De weken die daarop kwamen, gingen helemaal perfect. De relatie tussen Angelo en ik gingen geweldig, alsof wij ook voor elkaar gemaakt zijn. Ik voelde me diep gelukkig. tot vandaag.

"Wakkerworden liefje" Angelo zit zit naast me op zijn bed. Hij heeft een ontbijt op bed voor me. ''awh dankje schatje'' zeg ik en ik geef hem een kus op zijn wang. langzaam eet ik de broodjes op. Opeens voel ik een raar gevoel. Alsof er iets mis is. Er komt een berichtje binnen op Angelo's mobiel en hij kijkt erop. Hij komt gelijk zijn bed uit en loopt het appartement uit. ''ben zo terug!'' roept hij. Eenzaam blijf ik op het bed zitten met het ontbijt.
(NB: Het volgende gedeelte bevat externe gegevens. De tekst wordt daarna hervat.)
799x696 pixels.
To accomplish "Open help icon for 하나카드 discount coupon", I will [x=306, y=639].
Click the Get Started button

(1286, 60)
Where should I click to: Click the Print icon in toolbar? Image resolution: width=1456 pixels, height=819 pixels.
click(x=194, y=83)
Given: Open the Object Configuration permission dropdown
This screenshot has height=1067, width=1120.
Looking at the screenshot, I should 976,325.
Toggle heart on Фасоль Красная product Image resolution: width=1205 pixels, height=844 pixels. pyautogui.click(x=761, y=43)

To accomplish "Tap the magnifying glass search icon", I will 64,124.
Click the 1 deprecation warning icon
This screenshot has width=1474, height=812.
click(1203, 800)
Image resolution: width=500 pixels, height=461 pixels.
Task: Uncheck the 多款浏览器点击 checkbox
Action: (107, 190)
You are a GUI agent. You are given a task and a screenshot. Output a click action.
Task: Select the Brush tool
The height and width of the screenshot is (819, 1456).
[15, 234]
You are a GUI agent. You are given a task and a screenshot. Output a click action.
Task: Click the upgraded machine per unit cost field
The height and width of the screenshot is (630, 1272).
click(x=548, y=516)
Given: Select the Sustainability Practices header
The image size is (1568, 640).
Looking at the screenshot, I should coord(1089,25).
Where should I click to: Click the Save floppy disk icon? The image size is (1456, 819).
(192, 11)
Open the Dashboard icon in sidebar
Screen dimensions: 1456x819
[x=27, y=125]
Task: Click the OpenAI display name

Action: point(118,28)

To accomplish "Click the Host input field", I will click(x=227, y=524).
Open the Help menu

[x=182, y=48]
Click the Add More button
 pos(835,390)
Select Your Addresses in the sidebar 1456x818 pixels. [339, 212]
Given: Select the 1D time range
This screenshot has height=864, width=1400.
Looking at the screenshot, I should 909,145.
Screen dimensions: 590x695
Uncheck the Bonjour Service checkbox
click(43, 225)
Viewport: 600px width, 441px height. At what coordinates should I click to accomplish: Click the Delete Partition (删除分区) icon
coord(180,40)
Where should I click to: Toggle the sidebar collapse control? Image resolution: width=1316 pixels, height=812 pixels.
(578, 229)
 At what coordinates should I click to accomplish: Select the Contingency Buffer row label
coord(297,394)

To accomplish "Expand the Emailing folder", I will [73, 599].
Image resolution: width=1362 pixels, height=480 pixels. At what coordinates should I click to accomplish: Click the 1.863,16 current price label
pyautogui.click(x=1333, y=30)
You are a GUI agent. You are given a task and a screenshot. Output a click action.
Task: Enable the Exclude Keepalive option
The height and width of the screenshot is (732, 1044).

Ik mis mijn vader en mijn moeder. Gewoon samen een familie zijn. Mijn vader is dood en mijn moeder wil me nietmeer, niet echt normaal. Alsnog mis ik mijn moeder. Ik heb zo'n 5 jaar bij haar gewoond en veel van haar geleerd in de engelenwereld. Van mijn vader heb ik natuurlijk het meeste geleerd. Ik mis hem het meeste van allemaal. Iedere dag hoop ik op een wonder dat hij zomaar naar binnen komt lopen, en dat we weer samen kunnen zijn, maar dan voor altijd. Angelo is de kamer weer binnengelopen, en hij ziet dat ik verdrietig kijk. ''wat is er..'' vraagt hij. ''nee niks'' ik loop richting de keuken en zet de borden op het aanrecht. ''jawel er is wel wat.'' zegt hij. ''nou ik mis mijn ouders.. dat is alles.'' het lijkt alsof hij even schrikt. ''ik heb dat ook heel vaak. ik ben al in de duivelwereld vanaf mijn 14e. ik ben opgegroeid bij mijn ouders in de engelenwereld, vandaar mijn naam, Angelo.'' ''oh..'' dat is het enige wat ik op dat moment even kan antwoorden. We passen beter bij elkaar dan ik dacht. Langzaam loop ik naar de bank toe en ga erop zitten. Angelo komt naast me en pakt mijn hand vast. Ik kijk in zijn perfecte ogen en druk langzaam mijn lippen op de zijne. "Ik hou van je, nooit vergeten.." Fluistert hij, en hij geeft me een kusje op mijn voorhoofd.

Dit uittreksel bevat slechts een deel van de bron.